**PROBLEM REQUIREMENTS:** The answer must consist of every line from the entries that holds the word "handle".

**Dataset records:**
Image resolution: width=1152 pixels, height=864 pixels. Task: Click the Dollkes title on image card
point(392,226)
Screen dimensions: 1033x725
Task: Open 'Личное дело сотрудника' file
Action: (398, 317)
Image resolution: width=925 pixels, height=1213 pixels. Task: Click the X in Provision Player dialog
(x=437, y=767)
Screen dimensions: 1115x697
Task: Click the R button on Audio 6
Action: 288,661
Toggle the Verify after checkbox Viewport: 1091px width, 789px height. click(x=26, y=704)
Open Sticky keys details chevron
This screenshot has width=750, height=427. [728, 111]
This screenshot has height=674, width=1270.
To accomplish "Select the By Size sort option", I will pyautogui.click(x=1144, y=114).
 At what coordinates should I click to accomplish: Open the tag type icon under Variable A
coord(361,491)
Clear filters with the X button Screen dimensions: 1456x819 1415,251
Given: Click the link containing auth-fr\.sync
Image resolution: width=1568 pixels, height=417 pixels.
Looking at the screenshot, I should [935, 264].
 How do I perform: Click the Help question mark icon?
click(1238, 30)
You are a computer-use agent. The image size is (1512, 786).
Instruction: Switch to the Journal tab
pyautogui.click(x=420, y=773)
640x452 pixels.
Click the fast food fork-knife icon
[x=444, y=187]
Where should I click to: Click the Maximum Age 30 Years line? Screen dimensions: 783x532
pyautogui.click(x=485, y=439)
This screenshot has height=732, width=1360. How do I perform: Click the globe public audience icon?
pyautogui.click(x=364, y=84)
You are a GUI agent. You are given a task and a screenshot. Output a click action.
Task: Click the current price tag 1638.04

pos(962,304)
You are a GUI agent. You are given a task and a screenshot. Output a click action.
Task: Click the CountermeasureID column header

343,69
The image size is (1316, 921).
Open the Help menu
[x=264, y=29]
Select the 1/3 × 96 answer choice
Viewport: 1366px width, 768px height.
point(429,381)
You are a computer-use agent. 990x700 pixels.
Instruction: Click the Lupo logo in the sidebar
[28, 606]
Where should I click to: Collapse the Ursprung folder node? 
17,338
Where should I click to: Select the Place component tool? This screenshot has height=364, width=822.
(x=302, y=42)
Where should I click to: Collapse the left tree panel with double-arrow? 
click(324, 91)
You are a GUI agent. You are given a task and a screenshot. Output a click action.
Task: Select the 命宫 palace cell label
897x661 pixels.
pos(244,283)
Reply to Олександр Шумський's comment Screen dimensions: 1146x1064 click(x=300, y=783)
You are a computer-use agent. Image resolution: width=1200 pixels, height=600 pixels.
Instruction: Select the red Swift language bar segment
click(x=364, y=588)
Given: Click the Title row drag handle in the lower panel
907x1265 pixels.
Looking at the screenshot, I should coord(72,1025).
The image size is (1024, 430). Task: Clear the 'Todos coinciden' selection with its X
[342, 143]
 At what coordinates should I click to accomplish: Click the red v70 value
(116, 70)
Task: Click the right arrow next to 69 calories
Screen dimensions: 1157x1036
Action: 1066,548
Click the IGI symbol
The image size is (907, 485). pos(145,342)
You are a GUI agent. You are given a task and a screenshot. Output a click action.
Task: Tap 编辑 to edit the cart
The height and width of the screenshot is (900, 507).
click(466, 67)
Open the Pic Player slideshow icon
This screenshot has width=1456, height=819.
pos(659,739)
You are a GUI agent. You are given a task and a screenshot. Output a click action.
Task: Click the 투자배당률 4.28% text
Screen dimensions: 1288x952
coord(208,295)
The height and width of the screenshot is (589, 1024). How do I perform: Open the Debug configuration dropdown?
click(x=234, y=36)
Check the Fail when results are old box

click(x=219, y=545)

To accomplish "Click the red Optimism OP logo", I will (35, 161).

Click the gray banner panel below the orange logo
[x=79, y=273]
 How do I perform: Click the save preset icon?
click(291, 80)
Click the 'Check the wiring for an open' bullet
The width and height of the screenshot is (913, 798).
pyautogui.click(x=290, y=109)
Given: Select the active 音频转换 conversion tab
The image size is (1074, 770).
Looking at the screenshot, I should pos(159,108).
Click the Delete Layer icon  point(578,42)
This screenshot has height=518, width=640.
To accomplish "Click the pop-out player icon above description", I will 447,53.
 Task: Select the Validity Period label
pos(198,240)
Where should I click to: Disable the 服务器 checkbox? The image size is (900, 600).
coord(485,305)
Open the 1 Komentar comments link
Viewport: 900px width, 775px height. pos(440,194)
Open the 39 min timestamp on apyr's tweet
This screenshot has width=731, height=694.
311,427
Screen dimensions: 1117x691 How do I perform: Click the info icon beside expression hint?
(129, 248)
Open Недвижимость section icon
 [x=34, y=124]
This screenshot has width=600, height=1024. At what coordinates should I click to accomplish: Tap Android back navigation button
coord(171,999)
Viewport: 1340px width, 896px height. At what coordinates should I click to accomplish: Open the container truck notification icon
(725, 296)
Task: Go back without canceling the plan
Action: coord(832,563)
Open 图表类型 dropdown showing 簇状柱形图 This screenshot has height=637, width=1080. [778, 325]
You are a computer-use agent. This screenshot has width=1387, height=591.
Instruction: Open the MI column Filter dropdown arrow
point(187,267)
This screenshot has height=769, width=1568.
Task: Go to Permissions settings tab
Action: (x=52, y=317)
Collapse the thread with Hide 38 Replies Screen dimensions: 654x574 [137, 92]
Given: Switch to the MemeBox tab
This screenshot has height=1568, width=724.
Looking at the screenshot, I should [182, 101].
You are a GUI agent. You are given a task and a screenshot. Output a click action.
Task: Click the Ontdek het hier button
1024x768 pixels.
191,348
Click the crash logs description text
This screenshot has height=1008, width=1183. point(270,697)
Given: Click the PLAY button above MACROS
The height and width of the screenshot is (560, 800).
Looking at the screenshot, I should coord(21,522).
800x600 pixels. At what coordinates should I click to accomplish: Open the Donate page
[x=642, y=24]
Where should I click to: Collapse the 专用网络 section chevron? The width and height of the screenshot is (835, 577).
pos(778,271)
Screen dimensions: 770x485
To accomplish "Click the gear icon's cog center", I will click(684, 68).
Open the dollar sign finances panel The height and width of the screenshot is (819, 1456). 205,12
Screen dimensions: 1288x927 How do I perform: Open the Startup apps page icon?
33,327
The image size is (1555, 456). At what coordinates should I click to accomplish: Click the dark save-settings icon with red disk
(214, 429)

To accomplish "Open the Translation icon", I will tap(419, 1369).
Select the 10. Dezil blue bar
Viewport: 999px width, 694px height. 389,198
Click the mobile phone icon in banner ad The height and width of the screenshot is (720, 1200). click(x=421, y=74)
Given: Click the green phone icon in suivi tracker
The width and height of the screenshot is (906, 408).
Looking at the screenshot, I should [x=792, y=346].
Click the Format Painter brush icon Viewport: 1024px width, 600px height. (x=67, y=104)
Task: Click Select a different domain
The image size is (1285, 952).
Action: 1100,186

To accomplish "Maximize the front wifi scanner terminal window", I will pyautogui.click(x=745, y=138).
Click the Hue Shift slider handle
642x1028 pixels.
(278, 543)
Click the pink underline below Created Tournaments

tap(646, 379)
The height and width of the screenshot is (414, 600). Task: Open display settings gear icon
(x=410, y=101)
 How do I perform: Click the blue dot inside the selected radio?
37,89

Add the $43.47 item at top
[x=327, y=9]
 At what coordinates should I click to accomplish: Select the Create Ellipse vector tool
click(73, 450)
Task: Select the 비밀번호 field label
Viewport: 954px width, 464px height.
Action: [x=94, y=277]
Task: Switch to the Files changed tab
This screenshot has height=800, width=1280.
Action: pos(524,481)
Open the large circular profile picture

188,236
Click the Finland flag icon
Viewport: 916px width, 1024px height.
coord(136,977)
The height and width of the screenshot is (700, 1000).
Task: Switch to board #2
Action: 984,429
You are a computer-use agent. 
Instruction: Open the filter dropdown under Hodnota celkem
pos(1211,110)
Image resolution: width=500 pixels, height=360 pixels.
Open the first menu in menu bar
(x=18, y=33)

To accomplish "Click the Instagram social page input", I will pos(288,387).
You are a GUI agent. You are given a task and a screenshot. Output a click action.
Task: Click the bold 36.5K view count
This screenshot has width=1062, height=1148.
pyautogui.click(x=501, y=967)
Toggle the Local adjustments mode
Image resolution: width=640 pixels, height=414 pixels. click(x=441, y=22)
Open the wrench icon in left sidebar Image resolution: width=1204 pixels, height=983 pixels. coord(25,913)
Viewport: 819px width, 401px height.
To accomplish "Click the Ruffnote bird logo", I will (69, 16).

**ANSWER FOR THIS EXERCISE:**
Given: Click the Title row drag handle in the lower panel
Click the Hue Shift slider handle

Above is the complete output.